▶ [RECORDS FOR PROCESSING]

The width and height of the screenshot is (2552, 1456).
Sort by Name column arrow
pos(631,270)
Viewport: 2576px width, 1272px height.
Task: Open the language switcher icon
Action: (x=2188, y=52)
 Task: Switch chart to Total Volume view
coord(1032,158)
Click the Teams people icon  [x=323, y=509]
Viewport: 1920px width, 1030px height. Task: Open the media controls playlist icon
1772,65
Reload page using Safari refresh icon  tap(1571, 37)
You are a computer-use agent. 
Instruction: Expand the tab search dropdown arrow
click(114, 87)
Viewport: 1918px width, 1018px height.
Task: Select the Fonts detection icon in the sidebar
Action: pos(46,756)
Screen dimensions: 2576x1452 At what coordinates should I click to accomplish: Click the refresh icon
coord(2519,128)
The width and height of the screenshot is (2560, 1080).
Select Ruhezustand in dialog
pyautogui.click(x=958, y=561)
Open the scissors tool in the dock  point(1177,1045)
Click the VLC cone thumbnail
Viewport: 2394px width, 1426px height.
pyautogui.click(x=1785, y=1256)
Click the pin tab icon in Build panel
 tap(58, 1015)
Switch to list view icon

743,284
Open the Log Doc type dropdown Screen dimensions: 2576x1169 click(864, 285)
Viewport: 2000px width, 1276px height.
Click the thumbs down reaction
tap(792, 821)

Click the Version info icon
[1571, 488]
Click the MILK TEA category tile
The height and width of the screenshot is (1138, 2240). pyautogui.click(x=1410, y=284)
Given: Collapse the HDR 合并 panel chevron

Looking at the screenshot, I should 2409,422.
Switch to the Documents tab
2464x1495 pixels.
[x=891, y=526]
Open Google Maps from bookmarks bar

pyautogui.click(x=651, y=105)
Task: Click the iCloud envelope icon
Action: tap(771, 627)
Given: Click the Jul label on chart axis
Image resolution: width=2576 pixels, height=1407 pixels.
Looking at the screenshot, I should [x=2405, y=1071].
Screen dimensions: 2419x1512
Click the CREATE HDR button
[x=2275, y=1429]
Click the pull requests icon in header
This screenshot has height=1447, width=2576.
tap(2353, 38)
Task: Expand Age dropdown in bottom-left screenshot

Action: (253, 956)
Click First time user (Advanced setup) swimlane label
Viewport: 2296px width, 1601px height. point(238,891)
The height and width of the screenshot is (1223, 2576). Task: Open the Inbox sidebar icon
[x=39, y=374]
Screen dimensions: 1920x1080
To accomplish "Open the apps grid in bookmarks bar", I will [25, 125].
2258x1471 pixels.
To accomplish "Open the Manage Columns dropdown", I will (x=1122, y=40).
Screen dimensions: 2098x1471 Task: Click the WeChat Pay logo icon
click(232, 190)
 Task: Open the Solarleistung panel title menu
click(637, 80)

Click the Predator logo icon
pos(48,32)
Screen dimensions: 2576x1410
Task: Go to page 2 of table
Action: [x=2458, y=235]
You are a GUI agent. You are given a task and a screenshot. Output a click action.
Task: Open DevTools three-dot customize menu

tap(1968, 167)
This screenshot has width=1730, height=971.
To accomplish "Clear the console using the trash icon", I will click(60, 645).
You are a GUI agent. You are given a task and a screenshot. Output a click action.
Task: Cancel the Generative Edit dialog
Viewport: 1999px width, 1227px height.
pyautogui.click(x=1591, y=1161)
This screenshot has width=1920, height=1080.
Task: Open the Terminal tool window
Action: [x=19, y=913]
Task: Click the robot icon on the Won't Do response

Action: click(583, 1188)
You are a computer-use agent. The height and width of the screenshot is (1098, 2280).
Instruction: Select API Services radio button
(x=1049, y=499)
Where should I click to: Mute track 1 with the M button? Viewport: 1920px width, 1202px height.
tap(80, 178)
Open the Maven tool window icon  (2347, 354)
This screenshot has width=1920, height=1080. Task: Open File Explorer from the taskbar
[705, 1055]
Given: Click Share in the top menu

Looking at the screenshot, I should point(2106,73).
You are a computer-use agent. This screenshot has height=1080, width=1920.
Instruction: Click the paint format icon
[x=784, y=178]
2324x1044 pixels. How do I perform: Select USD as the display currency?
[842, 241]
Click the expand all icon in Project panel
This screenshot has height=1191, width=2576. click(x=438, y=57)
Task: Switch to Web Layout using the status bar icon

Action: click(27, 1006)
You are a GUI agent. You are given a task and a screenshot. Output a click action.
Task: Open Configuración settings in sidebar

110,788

▶ [REQUIREMENT]
Give back exactly the lines from the beginning of the records through the line containing "The width and height of the screenshot is (2560, 1080).", and only those.

▶ [RESPONSE]
The width and height of the screenshot is (2552, 1456).
Sort by Name column arrow
pos(631,270)
Viewport: 2576px width, 1272px height.
Task: Open the language switcher icon
Action: (x=2188, y=52)
 Task: Switch chart to Total Volume view
coord(1032,158)
Click the Teams people icon  [x=323, y=509]
Viewport: 1920px width, 1030px height. Task: Open the media controls playlist icon
1772,65
Reload page using Safari refresh icon  tap(1571, 37)
You are a computer-use agent. 
Instruction: Expand the tab search dropdown arrow
click(114, 87)
Viewport: 1918px width, 1018px height.
Task: Select the Fonts detection icon in the sidebar
Action: pos(46,756)
Screen dimensions: 2576x1452 At what coordinates should I click to accomplish: Click the refresh icon
coord(2519,128)
The width and height of the screenshot is (2560, 1080).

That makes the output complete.